**Collected data**
───

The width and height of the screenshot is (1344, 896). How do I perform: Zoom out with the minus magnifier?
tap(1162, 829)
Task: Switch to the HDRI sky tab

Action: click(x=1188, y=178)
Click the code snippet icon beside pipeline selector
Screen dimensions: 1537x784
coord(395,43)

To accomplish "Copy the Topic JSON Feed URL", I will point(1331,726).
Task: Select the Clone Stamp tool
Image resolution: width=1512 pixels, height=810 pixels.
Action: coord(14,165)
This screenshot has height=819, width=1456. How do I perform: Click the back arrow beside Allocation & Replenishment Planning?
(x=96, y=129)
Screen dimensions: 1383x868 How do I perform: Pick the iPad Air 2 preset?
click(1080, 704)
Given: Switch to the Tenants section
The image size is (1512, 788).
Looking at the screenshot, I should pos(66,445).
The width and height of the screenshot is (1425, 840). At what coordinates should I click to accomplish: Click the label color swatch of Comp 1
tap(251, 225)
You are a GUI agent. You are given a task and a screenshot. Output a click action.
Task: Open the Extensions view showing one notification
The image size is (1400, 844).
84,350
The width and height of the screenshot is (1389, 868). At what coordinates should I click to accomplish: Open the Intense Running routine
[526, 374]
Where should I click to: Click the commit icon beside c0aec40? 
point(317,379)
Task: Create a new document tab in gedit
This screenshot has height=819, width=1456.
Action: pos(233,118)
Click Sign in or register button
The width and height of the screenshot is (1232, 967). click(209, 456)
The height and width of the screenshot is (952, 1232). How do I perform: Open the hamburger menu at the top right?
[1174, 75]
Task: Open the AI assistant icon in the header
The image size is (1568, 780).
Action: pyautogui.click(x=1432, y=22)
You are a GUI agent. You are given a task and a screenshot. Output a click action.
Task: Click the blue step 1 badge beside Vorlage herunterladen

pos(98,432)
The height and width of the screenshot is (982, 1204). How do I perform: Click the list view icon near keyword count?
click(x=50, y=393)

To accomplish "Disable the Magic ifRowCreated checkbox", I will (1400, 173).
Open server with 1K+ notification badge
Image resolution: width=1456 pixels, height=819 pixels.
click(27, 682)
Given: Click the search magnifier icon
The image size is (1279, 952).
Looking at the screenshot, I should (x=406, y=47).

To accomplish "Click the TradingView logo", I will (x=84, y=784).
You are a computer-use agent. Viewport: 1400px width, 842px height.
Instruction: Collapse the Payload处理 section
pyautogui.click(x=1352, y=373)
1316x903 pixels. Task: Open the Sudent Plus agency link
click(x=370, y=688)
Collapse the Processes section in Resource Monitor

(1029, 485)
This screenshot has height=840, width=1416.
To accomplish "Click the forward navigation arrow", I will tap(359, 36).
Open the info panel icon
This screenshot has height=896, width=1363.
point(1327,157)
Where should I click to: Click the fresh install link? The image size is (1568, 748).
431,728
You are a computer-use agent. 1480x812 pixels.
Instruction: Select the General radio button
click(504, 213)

───

**About this task**
From the records above, extract every line exactly as it stands.

**Result of this exercise**
The width and height of the screenshot is (1344, 896). How do I perform: Zoom out with the minus magnifier?
tap(1162, 829)
Task: Switch to the HDRI sky tab

Action: click(x=1188, y=178)
Click the code snippet icon beside pipeline selector
Screen dimensions: 1537x784
coord(395,43)

To accomplish "Copy the Topic JSON Feed URL", I will point(1331,726).
Task: Select the Clone Stamp tool
Image resolution: width=1512 pixels, height=810 pixels.
Action: coord(14,165)
This screenshot has height=819, width=1456. How do I perform: Click the back arrow beside Allocation & Replenishment Planning?
(x=96, y=129)
Screen dimensions: 1383x868 How do I perform: Pick the iPad Air 2 preset?
click(1080, 704)
Given: Switch to the Tenants section
The image size is (1512, 788).
Looking at the screenshot, I should pos(66,445).
The width and height of the screenshot is (1425, 840). At what coordinates should I click to accomplish: Click the label color swatch of Comp 1
tap(251, 225)
You are a GUI agent. You are given a task and a screenshot. Output a click action.
Task: Open the Extensions view showing one notification
The image size is (1400, 844).
84,350
The width and height of the screenshot is (1389, 868). At what coordinates should I click to accomplish: Open the Intense Running routine
[526, 374]
Where should I click to: Click the commit icon beside c0aec40? 
point(317,379)
Task: Create a new document tab in gedit
This screenshot has height=819, width=1456.
Action: pos(233,118)
Click Sign in or register button
The width and height of the screenshot is (1232, 967). click(209, 456)
The height and width of the screenshot is (952, 1232). How do I perform: Open the hamburger menu at the top right?
[1174, 75]
Task: Open the AI assistant icon in the header
The image size is (1568, 780).
Action: pyautogui.click(x=1432, y=22)
You are a GUI agent. You are given a task and a screenshot. Output a click action.
Task: Click the blue step 1 badge beside Vorlage herunterladen

pos(98,432)
The height and width of the screenshot is (982, 1204). How do I perform: Click the list view icon near keyword count?
click(x=50, y=393)

To accomplish "Disable the Magic ifRowCreated checkbox", I will (1400, 173).
Open server with 1K+ notification badge
Image resolution: width=1456 pixels, height=819 pixels.
click(27, 682)
Given: Click the search magnifier icon
The image size is (1279, 952).
Looking at the screenshot, I should (x=406, y=47).

To accomplish "Click the TradingView logo", I will (x=84, y=784).
You are a computer-use agent. Viewport: 1400px width, 842px height.
Instruction: Collapse the Payload处理 section
pyautogui.click(x=1352, y=373)
1316x903 pixels. Task: Open the Sudent Plus agency link
click(x=370, y=688)
Collapse the Processes section in Resource Monitor

(1029, 485)
This screenshot has height=840, width=1416.
To accomplish "Click the forward navigation arrow", I will tap(359, 36).
Open the info panel icon
This screenshot has height=896, width=1363.
point(1327,157)
Where should I click to: Click the fresh install link? The image size is (1568, 748).
431,728
You are a computer-use agent. 1480x812 pixels.
Instruction: Select the General radio button
click(504, 213)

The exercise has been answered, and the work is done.